Let $R_1$ denote this rotation matrix.

  1. Rotate the phone a small amount and query the rotation sensor again for $R_2$.

  2. Render the predicted location to the pixel coordinates. For this, lets assume the sensors and the camera are collocated, so that the transformation from camera coordinates to device coordinates is a pure rotation: $$ D= \begin{bmatrix} 0 & -1 & 0 & 0\\ -1 & 0 & 0 & 0 \\ 0 & 0 & -1 & 0 \\ 0 & 0 & 0 & 1 \end{bmatrix} $$ This matrix maps the black frame to the colorful frame in the picture. Note that the $+z$ axis of the camera frame (black in the picture) is meant to point out of the back of the phone, so that it constitutes a right-handed coordinate frame.

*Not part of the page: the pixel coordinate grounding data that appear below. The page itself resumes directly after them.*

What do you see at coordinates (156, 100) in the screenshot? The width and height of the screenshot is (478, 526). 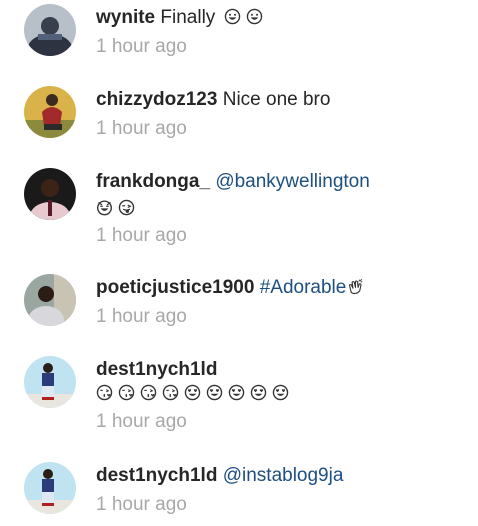 I see `username: chizzydoz123` at bounding box center [156, 100].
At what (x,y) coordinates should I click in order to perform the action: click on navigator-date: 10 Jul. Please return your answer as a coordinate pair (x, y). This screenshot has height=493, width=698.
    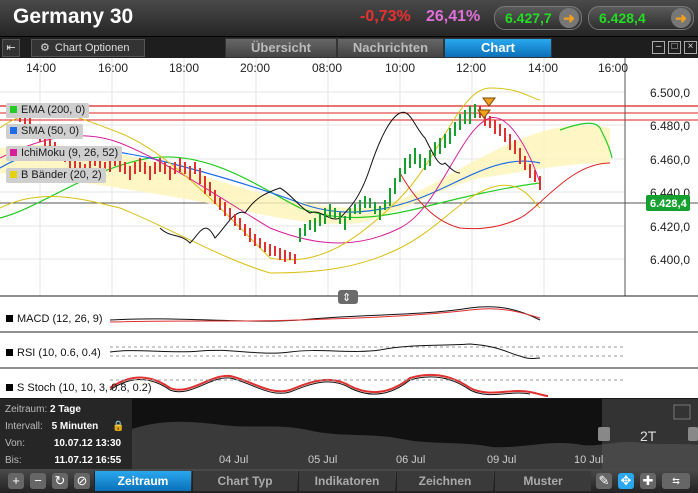
    Looking at the image, I should click on (588, 460).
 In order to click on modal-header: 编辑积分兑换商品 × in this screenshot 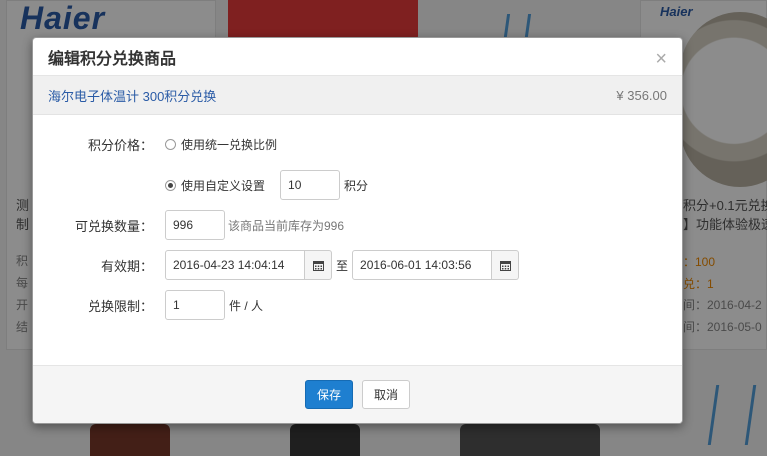, I will do `click(358, 57)`.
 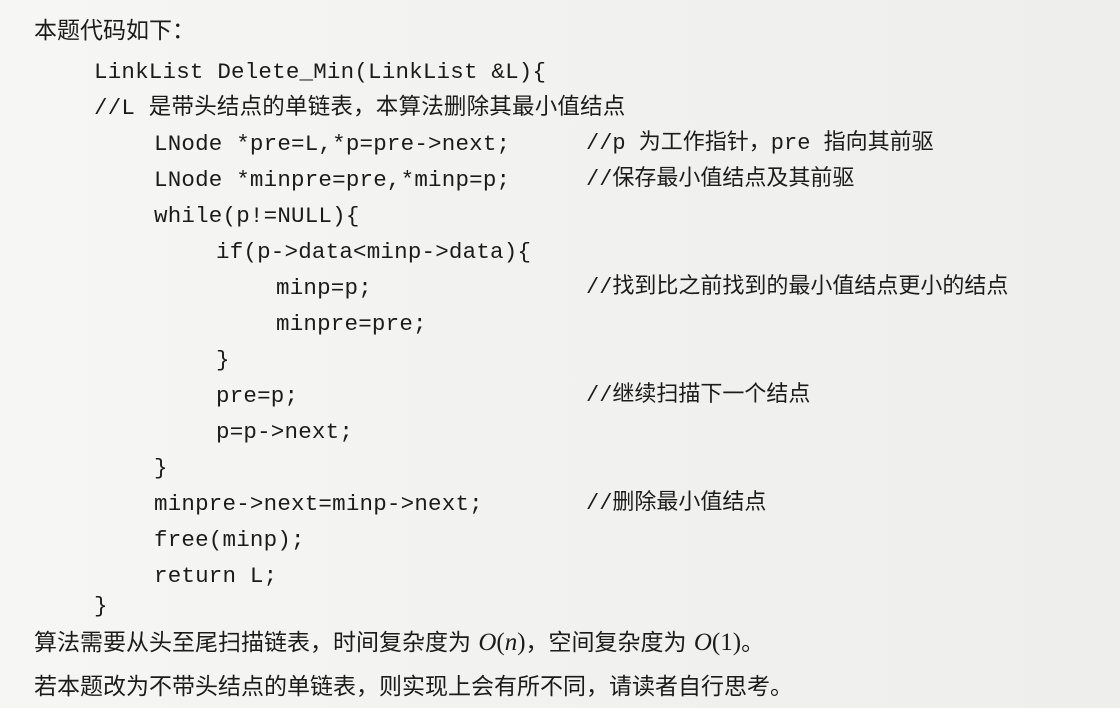 What do you see at coordinates (560, 540) in the screenshot?
I see `code-line: free(minp);` at bounding box center [560, 540].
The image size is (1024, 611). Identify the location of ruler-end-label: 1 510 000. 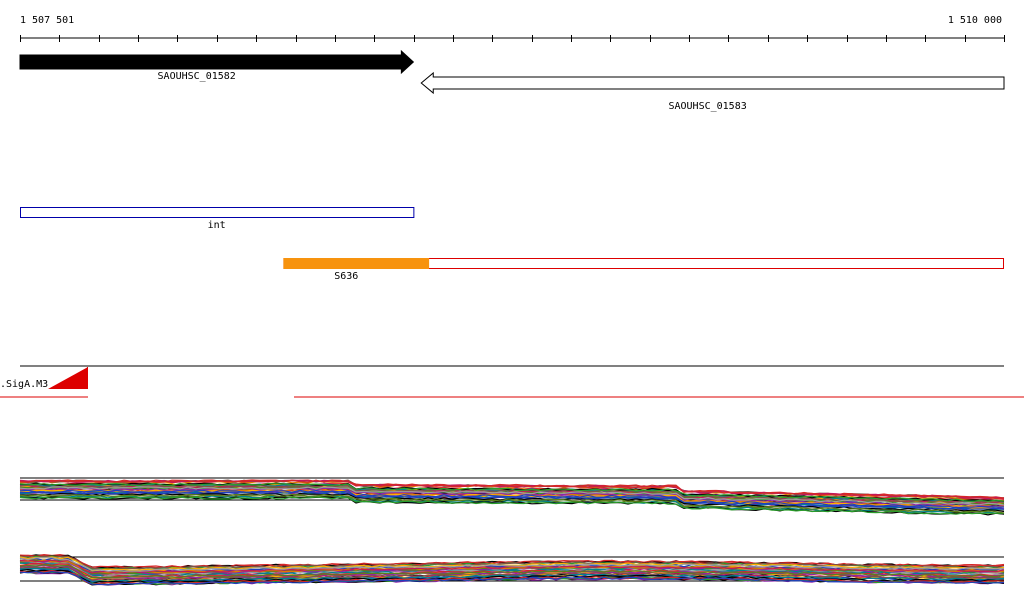
(975, 20).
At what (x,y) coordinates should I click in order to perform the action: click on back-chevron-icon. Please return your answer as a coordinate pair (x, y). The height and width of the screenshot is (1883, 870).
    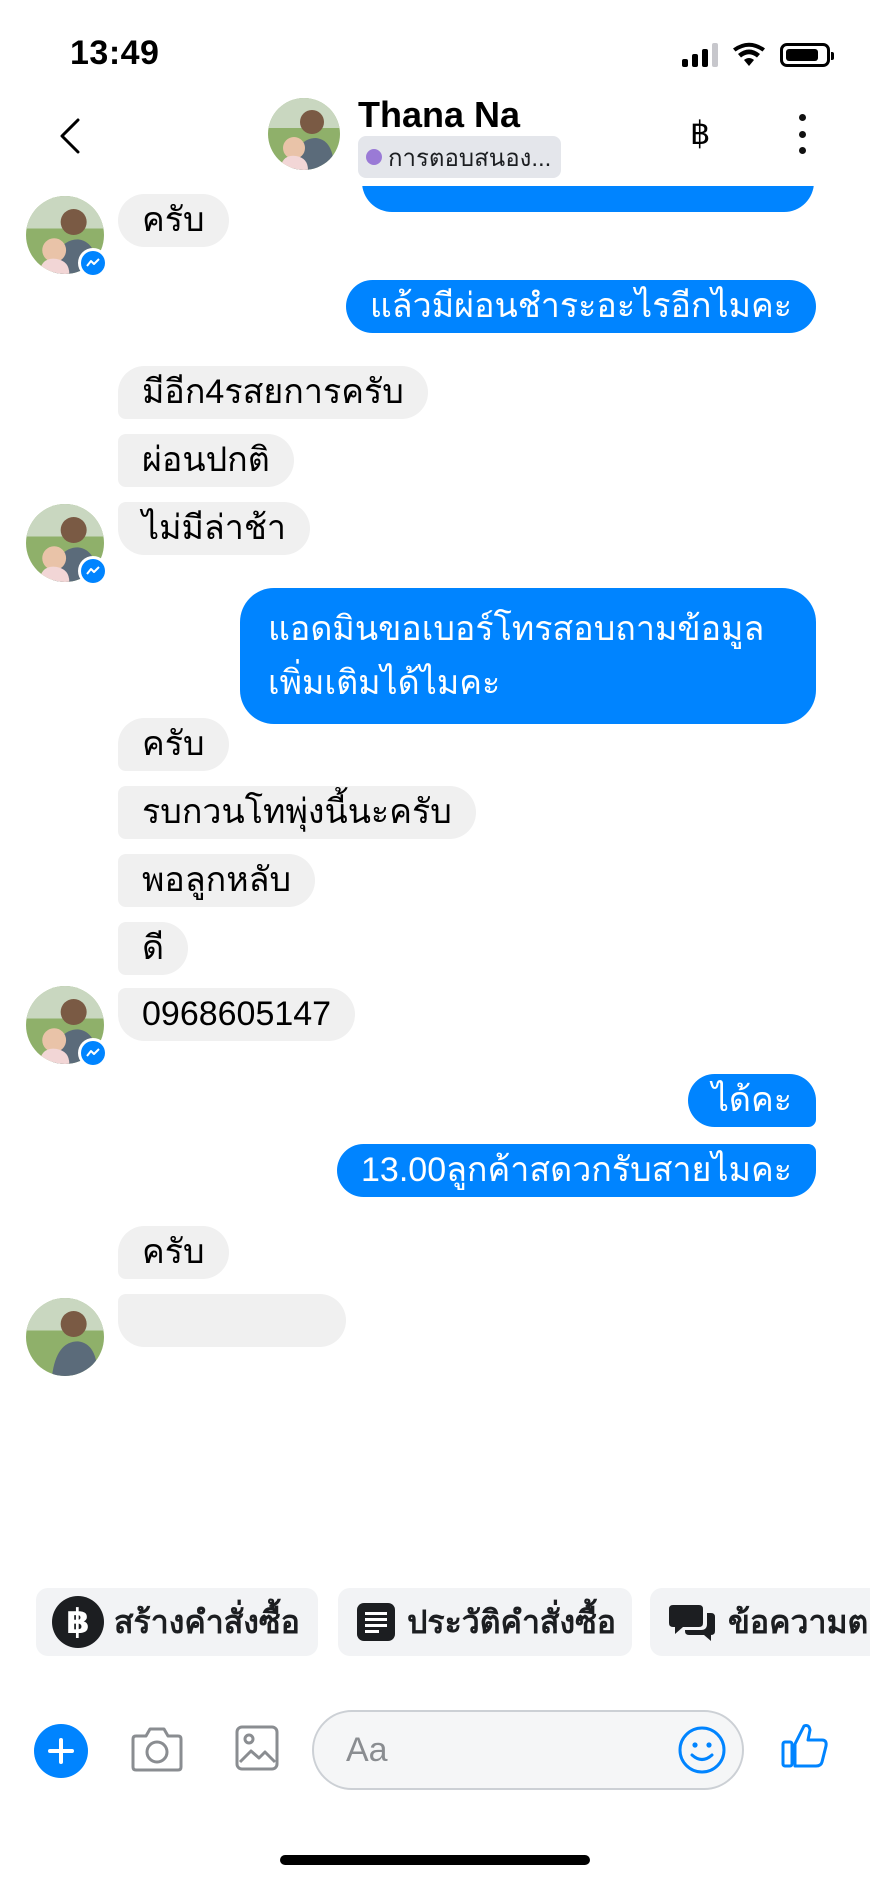
    Looking at the image, I should click on (72, 136).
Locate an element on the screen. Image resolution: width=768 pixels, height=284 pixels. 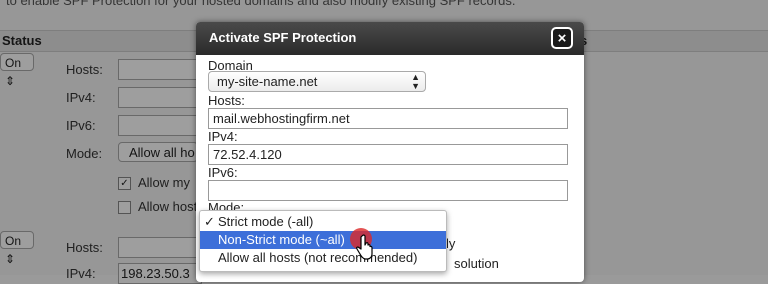
option-allow-all-hosts: Allow all hosts (not recommended) is located at coordinates (323, 258).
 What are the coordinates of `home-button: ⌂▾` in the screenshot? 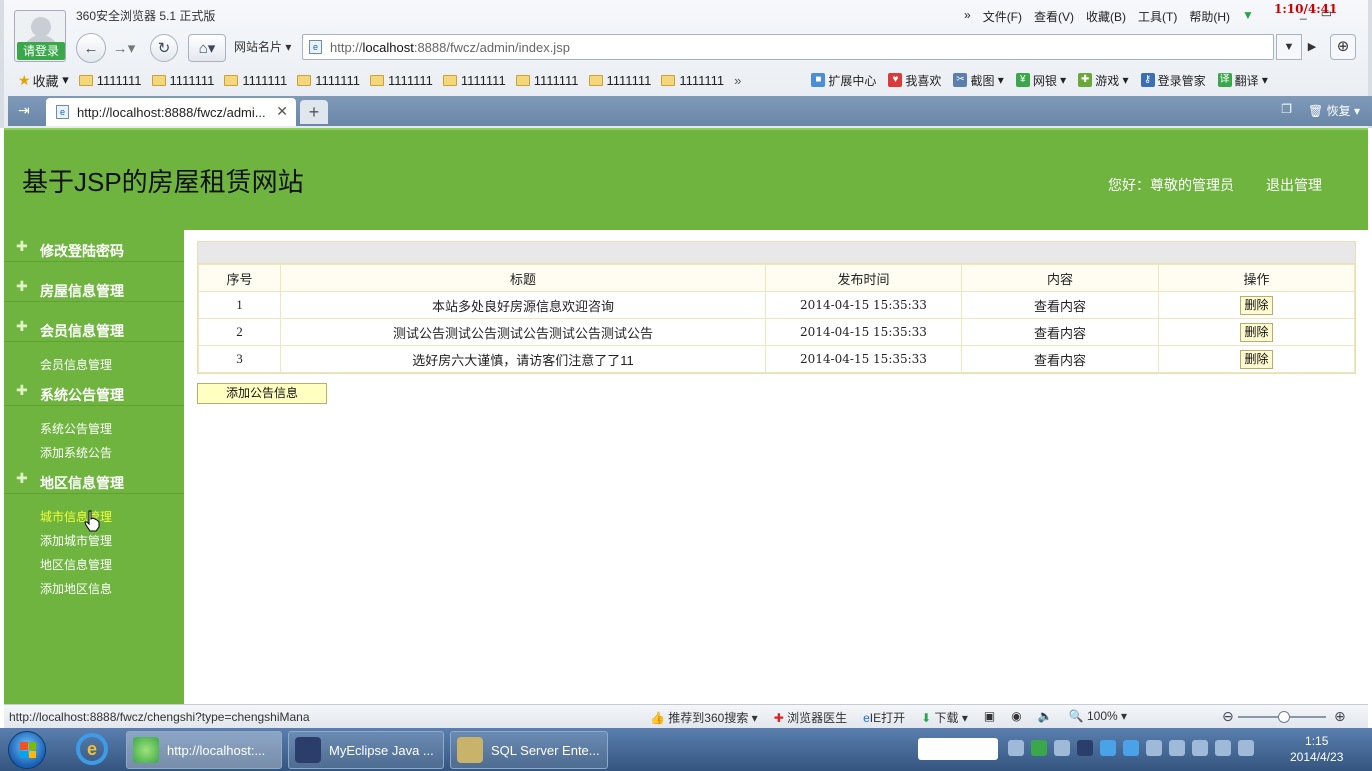 It's located at (207, 48).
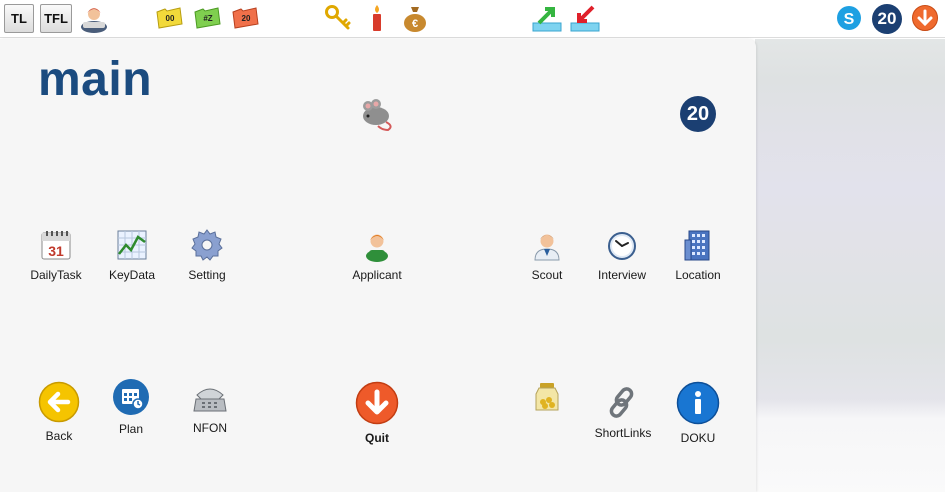 This screenshot has width=945, height=492. I want to click on person-icon, so click(377, 248).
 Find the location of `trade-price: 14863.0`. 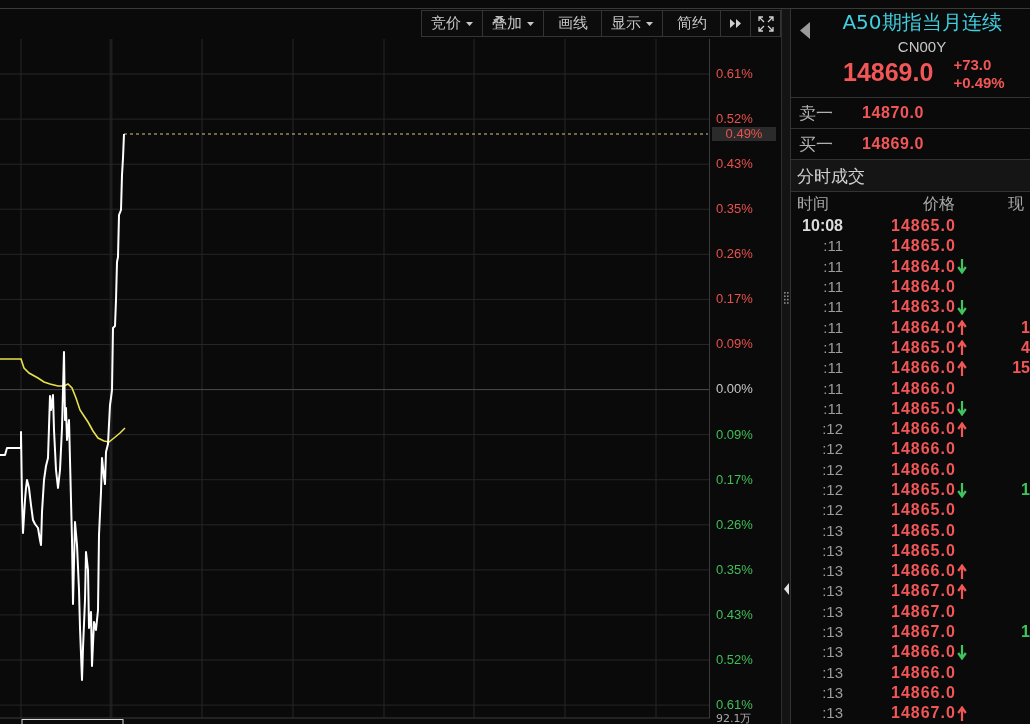

trade-price: 14863.0 is located at coordinates (924, 308).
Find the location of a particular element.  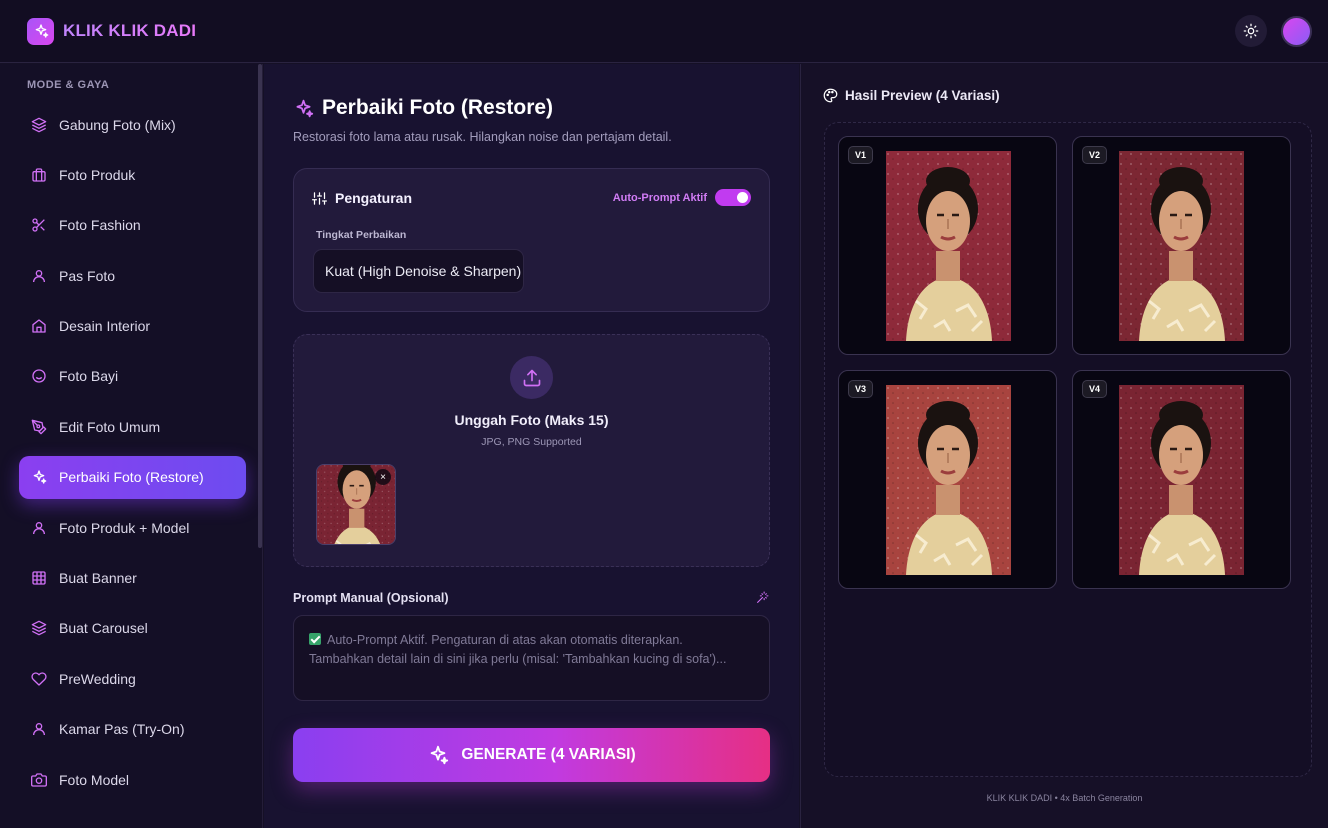

page-title-row: Perbaiki Foto (Restore) is located at coordinates (423, 108).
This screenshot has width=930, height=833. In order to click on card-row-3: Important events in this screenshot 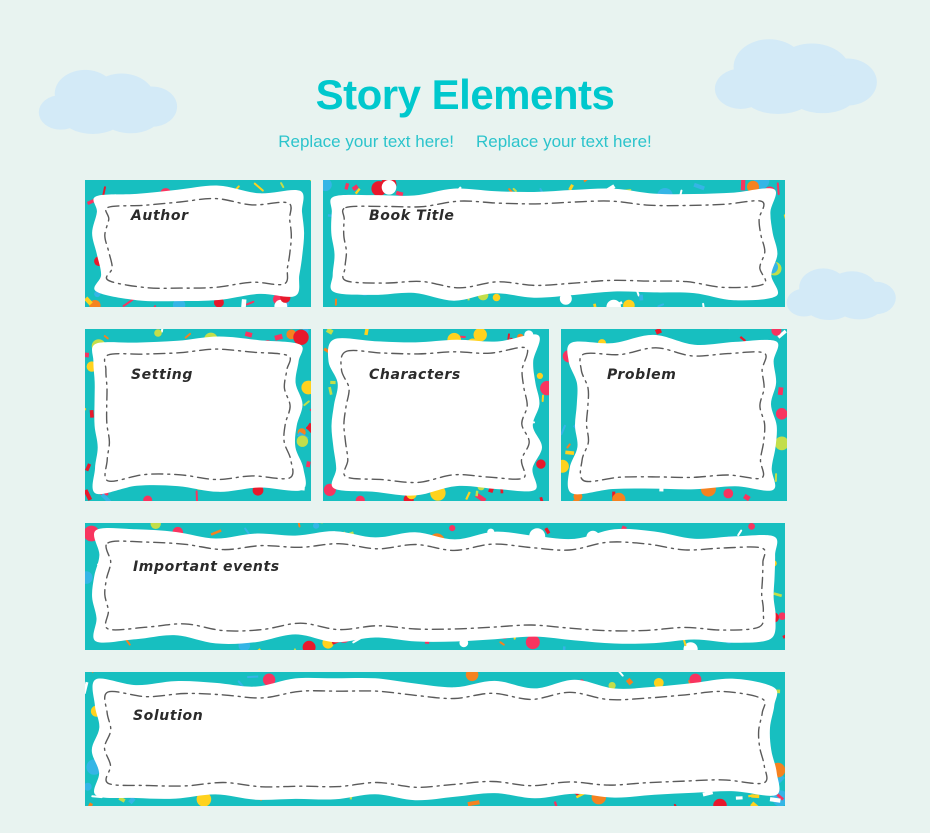, I will do `click(435, 587)`.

The transformation from the body coordinates of the object $v_1, \dots, v_N$ to the image coordinates in the perturbed camera frame $u_1', \dots, u_N'$ are given by $$ u_i' =KD\begin{bmatrix}R_2 R_1^\top & 0 \\ 0^\top & 1 \end{bmatrix} D \begin{bmatrix} R_0 & t_0 \\ 0^\top & 1 \end{bmatrix} v_i, $$ where we used the fact that $D=D^{-1}.$

Right now, I am stuck tying to verify that this equation actually works. Here is a simple experiment (that I have tried in Python). Let $v = (0, 0, 1)^\top,$ and suppose it is already defined in the camera coordinate frame, i.e., $R_0=I$ and $t_0=0.$ Moreover assume that $R_1= I,$ Then, I rotate the device by a small angle about the $x$ or $y$ axis (which are the same for the device and for the Earth because $R_1=I.$) This rotation constitutes $R_2$ from the equations above. When I try this in Python, this is what I observe for various counter-clockwise rotations:

test rotation of device :: expected result :: observed result

rotate device about $+x$ :: $x$ pixel coordinate increases :: opposite behavior

rotate device about $-x$ :: $x$ pixel coordinate decreases :: opposite behavior

rotate device about $+y$ :: $y$ pixel coordinate decreases :: as expected

rotate device about $-y$ :: $y$ pixel coordinate increases :: as expected

  • $\begingroup$ Do you know the distance to the object? Without knowing that, I don't think it's possible. If the object is close by, then a small rotation can cause a large change to its location in the image. If it is far away, then its location in the image will change only by a small amount. You can't infer the distance to an object (in general) given just a single image. $\endgroup$
    – D.W.
    Jun 2, 2017 at 22:31
  • $\begingroup$ Yes, you can determine the distance because we know the exact model points $v_1, \dots, v_N$. This gives us scale information so that you can solve the PnP problem. $\endgroup$
    – Charles F
    Jun 2, 2017 at 22:33

1 Answer 1


It turns out that I had two bugs that broke my experimental results:

  • Even though the rotation matrix reports the rotation from Earth to Device, I should have been applying the opposite rotation to the point. It took me a day to convince myself of this. Basically, if you rotate the whole frame about, e.g., $+x$, then coordinates that remained fixed w.r.t. the device will rotate w.r.t. the Device frame about $-x$.
  • I had a wrong minus sign in the rotation about the y-axis in the experimental results that I reported at the end. Note that y-axis rotations have a different +/- pattern than x- and z- axis rotations. See wikipedia for basic rotations.

The method described herein works fine (at least in theory). I'll post an update after I port my python dummy code into Android and see how it works.